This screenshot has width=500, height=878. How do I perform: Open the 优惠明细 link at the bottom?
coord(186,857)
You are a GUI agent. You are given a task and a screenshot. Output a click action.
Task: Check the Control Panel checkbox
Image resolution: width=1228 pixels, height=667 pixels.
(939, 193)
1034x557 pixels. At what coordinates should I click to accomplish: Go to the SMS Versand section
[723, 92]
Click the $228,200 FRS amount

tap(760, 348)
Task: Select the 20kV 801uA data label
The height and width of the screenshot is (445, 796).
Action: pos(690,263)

---

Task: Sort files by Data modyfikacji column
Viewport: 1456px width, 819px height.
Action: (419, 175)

▶ _PROBLEM TO WORK ON_
From the records above, copy only the lines starting with the line that holds "You are a GUI" and going on through the line that holds "Task: Select the 20kV 801uA data label", exactly as written.

▶ _RESULT OF THIS EXERCISE_
You are a GUI agent. You are given a task and a screenshot. Output a click action.
Task: Check the Control Panel checkbox
Image resolution: width=1228 pixels, height=667 pixels.
(939, 193)
1034x557 pixels. At what coordinates should I click to accomplish: Go to the SMS Versand section
[723, 92]
Click the $228,200 FRS amount

tap(760, 348)
Task: Select the 20kV 801uA data label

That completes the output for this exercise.